## DATA FOR THE TASK
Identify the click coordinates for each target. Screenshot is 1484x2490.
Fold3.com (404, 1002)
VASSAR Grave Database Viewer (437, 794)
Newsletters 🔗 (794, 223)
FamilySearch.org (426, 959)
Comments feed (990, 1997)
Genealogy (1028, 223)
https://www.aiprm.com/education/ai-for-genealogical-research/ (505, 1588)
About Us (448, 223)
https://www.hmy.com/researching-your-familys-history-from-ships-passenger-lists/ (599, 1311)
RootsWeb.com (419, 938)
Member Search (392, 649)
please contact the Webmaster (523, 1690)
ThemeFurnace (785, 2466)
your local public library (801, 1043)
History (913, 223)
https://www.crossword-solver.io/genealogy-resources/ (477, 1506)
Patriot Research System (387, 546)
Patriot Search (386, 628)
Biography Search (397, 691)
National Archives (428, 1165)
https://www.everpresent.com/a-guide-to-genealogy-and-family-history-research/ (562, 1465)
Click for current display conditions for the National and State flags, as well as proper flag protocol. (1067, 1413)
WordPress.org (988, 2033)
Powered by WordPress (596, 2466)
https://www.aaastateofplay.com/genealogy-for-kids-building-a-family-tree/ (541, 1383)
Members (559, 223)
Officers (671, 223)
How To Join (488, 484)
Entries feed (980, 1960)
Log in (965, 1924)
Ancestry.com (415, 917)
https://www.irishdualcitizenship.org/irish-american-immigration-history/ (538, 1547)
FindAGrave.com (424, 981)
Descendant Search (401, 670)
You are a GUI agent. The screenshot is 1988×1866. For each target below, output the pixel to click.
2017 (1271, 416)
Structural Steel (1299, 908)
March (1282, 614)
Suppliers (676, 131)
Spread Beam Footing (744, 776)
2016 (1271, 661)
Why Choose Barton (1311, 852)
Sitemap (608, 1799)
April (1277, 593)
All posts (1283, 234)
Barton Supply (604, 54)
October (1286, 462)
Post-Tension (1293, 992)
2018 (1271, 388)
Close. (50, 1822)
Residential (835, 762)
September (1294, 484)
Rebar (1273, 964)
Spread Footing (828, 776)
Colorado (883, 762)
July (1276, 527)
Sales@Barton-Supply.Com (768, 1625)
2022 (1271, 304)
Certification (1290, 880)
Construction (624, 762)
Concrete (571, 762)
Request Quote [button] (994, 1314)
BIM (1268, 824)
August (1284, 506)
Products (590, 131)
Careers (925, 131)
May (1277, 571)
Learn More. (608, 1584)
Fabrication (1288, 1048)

## PROBLEM TO WORK ON
Without skipping a line, print the listing once more exactly.

## RESPONSE AREA
Identify the click coordinates for each target. Screenshot is 1484x2490.
Fold3.com (404, 1002)
VASSAR Grave Database Viewer (437, 794)
Newsletters 🔗 (794, 223)
FamilySearch.org (426, 959)
Comments feed (990, 1997)
Genealogy (1028, 223)
https://www.aiprm.com/education/ai-for-genealogical-research/ (505, 1588)
About Us (448, 223)
https://www.hmy.com/researching-your-familys-history-from-ships-passenger-lists/ (599, 1311)
RootsWeb.com (419, 938)
Member Search (392, 649)
please contact the Webmaster (523, 1690)
ThemeFurnace (785, 2466)
your local public library (801, 1043)
History (913, 223)
https://www.crossword-solver.io/genealogy-resources/ (477, 1506)
Patriot Research System (387, 546)
Patriot Search (386, 628)
Biography Search (397, 691)
National Archives (428, 1165)
https://www.everpresent.com/a-guide-to-genealogy-and-family-history-research/ (562, 1465)
Click for current display conditions for the National and State flags, as well as proper flag protocol. (1067, 1413)
WordPress.org (988, 2033)
Powered by WordPress (596, 2466)
https://www.aaastateofplay.com/genealogy-for-kids-building-a-family-tree/ (541, 1383)
Members (559, 223)
Officers (671, 223)
How To Join (488, 484)
Entries feed (980, 1960)
Log in (965, 1924)
Ancestry.com (415, 917)
https://www.irishdualcitizenship.org/irish-american-immigration-history/ (538, 1547)
FindAGrave.com (424, 981)
Descendant Search (401, 670)
You are a GUI agent. The screenshot is 1988×1866. For each target below, output the pixel to click.
2017 (1271, 416)
Structural Steel (1299, 908)
March (1282, 614)
Suppliers (676, 131)
Spread Beam Footing (744, 776)
2016 (1271, 661)
Why Choose Barton (1311, 852)
Sitemap (608, 1799)
April (1277, 593)
All posts (1283, 234)
Barton Supply (604, 54)
October (1286, 462)
Post-Tension (1293, 992)
2018 (1271, 388)
Close. (50, 1822)
Residential (835, 762)
September (1294, 484)
Rebar (1273, 964)
Spread Footing (828, 776)
Colorado (883, 762)
July (1276, 527)
Sales@Barton-Supply.Com (768, 1625)
2022 (1271, 304)
Certification (1290, 880)
Construction (624, 762)
Concrete (571, 762)
Request Quote [button] (994, 1314)
BIM (1268, 824)
August (1284, 506)
Products (590, 131)
Careers (925, 131)
May (1277, 571)
Learn More. (608, 1584)
Fabrication (1288, 1048)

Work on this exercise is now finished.